The Company’s exposure to credit loss in the event of nonperformance by the other party to the financial instruments for commitments to extend credit and standby letters of credit is represented by the contractual notional amount of those instruments. The Company uses the same credit policies in making commitments and conditional obligations as it does for on-balance-sheet instruments.

 

A summary of the notional or contractual amounts of financial instruments, primarily variable rate, with off-balance-sheet risk follows:

 

                      Range of Rates
    Variable Rate     Fixed Rate     Total     on Fixed Rate
    Commitments     Commitments     Commitments     Commitments
    2015
Commitments to extend credit   $ 43,735,051     $ 36,533,191     $ 80,268,242     3.00% - 18.00%
Standby letters of credit     1,726,114       49,000       1,775,114     4.00% - 6.00%
                             
    2014
Commitments to extend credit   $ 34,570,790     $ 24,254,679     $ 58,825,469     3.00% - 18.00%
Standby letters of credit     1,361,322       300,765       1,662,087     3.50% - 6.00%

 

Commitments to extend credit are agreements to lend to a customer as long as there is no violation of any condition established in the contract.
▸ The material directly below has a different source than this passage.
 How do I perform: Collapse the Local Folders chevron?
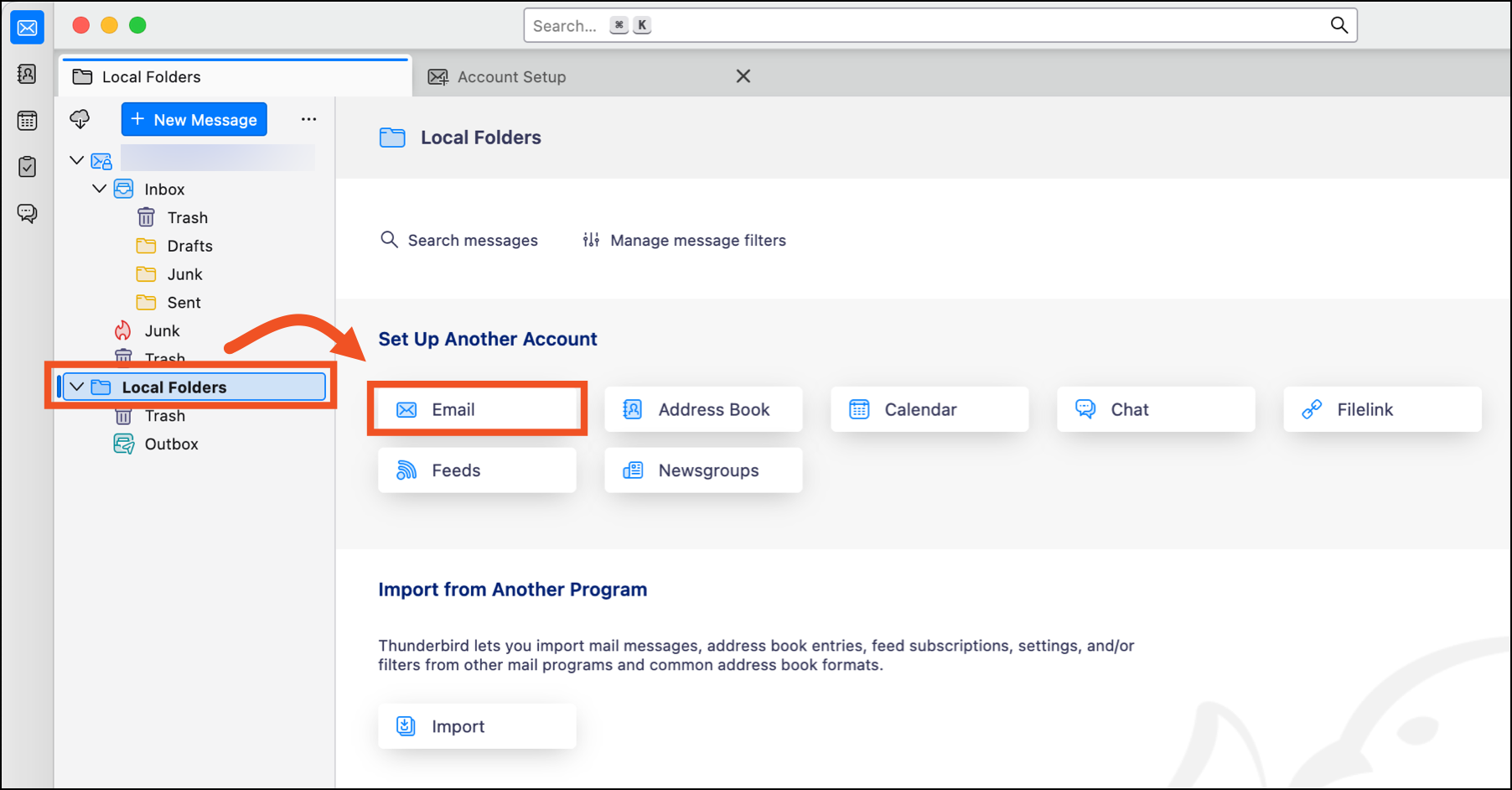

Commitments generally have fixed expiration dates or other termination clauses and may require payment of a fee. Since many of the commitments are expected to expire without being drawn upon, the total commitment amounts do not necessarily represent future cash requirements. The Company evaluates each customer’s creditworthiness on a case-by-case basis. The amount and type of collateral obtained, if deemed necessary by the Company upon extension of credit, varies and is based on management’s credit evaluation of the counterparty.

 

Standby letters of credit are conditional commitments issued by the Company to guarantee the performance of a customer to a third party. Standby letters of credit generally have fixed expiration dates or other termination clauses and may require payment of a fee. The credit risk involved in issuing letters of credit is essentially the same as that involved in extending loan facilities of customers. The Company’s policy for obtaining collateral, and the nature of such collateral, is essentially the same as that involved in making commitments to extend credit. Those guarantees are primarily issued to support public and private borrowing arrangements and, generally, have terms of one year or less. The Bank holds collateral, which may include accounts receivables, inventory, property and equipment, and income producing properties, if deemed necessary to support such commitments. In the event the customer does not perform in accordance with the terms of the agreement with the third party, the Bank would be required to fund the commitment. The maximum potential amount of future payments the Bank could be required to make is represented by the contractual amount shown in the summary above. If the commitment is funded, the Bank would be entitled to seek recovery from the customer. At December 31, 2015 and 2014, no amounts have been recorded as liabilities for the Bank’s potential obligations under these guarantees.